Using the data below, return the stretch from the line that contains "Screen dimensions: 2324x1577" through the line that contains "Viewport: 2160px width, 1350px height.", both included, exactly as it stands and nothing beyond it.

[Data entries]
——

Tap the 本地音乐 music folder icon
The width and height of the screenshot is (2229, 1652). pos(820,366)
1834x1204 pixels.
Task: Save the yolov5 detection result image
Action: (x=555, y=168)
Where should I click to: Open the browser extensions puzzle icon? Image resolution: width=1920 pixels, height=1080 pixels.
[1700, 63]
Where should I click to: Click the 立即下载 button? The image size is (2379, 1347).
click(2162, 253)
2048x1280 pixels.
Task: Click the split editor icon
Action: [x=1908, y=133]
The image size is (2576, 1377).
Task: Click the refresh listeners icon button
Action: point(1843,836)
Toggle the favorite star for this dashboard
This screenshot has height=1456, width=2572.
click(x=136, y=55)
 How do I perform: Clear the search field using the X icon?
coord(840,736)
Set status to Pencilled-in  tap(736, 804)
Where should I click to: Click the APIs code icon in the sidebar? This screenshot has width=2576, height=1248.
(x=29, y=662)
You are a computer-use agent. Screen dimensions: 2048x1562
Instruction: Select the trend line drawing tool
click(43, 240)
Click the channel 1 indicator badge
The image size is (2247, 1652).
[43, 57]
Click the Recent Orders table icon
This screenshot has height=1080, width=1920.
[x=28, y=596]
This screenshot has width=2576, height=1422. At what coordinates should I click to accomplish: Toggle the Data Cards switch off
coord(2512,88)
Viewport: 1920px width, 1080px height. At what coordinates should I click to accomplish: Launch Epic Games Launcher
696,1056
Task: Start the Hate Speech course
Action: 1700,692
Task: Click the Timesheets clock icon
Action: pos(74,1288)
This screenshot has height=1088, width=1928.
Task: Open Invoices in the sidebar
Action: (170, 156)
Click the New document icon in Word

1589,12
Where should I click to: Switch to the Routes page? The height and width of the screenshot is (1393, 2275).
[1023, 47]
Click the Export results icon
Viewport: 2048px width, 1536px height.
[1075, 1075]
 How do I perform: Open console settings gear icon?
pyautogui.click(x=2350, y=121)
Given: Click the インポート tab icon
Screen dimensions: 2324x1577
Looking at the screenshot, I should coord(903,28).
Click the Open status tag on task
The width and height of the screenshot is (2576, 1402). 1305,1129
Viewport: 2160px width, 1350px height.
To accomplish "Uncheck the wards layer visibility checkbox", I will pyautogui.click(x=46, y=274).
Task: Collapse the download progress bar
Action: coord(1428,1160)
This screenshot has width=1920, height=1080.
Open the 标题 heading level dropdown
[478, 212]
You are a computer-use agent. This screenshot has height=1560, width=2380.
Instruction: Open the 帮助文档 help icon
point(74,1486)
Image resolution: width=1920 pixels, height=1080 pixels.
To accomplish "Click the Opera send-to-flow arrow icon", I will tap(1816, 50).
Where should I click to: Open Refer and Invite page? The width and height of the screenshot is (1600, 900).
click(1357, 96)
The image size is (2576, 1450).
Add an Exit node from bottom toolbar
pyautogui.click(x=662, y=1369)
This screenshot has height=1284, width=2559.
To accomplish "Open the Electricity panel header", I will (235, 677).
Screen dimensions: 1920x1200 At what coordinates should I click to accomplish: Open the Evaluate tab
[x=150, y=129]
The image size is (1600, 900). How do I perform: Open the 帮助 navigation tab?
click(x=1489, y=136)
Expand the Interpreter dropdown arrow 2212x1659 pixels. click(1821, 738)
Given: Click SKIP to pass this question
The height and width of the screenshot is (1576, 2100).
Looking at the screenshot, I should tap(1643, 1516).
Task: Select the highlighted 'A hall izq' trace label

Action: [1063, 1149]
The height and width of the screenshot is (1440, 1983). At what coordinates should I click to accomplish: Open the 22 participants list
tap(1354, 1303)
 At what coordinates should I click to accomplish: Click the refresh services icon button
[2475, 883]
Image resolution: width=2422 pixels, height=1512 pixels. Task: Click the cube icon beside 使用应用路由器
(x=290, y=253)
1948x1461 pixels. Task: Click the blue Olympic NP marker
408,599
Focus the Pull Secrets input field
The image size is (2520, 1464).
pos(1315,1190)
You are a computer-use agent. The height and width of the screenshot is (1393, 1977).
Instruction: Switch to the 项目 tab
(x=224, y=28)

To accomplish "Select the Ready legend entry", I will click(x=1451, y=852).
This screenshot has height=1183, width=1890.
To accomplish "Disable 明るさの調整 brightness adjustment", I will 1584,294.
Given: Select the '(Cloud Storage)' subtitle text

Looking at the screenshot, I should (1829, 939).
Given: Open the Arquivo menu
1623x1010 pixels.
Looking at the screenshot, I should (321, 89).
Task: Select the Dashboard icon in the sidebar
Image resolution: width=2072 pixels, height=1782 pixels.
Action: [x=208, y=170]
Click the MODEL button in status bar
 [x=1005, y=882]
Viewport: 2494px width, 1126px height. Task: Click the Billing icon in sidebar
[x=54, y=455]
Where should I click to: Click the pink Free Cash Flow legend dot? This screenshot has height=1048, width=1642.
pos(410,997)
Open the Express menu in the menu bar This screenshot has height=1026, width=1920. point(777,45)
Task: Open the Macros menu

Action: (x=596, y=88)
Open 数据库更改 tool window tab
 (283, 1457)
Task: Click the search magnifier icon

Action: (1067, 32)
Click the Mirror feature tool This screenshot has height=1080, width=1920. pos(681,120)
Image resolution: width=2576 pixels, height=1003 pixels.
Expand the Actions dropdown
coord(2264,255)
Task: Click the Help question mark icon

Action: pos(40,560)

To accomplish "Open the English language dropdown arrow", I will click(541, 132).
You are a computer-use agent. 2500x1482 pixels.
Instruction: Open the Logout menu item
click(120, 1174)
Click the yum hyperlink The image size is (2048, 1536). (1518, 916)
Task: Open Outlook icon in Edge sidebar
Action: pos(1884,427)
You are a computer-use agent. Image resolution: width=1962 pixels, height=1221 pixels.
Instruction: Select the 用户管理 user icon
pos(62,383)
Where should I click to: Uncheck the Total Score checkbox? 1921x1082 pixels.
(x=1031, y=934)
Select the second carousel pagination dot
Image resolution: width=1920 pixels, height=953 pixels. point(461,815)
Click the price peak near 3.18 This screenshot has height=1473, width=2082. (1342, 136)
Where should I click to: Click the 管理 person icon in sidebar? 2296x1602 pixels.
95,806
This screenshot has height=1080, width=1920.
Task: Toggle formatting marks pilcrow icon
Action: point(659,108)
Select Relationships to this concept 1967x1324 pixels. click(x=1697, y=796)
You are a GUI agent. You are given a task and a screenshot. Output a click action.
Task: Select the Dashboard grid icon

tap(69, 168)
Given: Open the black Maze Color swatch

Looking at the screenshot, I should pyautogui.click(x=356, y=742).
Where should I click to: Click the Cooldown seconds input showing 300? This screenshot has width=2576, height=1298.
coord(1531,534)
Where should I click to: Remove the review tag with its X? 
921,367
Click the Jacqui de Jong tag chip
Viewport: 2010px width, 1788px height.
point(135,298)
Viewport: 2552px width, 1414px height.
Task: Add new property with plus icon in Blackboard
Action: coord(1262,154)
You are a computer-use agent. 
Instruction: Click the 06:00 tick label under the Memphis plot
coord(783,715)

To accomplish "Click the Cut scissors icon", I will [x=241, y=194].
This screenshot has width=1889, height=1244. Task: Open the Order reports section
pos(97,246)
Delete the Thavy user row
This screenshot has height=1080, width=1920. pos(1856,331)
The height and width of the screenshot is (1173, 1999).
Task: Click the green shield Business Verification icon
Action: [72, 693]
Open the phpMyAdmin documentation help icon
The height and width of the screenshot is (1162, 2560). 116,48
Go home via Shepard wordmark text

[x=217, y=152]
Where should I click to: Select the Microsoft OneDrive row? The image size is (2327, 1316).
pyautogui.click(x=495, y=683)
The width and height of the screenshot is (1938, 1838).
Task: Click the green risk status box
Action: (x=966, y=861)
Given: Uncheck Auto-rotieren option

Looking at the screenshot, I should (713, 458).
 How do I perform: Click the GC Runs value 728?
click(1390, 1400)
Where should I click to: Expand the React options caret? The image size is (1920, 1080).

——

## [SOLUTION BELOW]
Screen dimensions: 2324x1577
Looking at the screenshot, I should coord(903,28).
Click the Open status tag on task
The width and height of the screenshot is (2576, 1402). 1305,1129
Viewport: 2160px width, 1350px height.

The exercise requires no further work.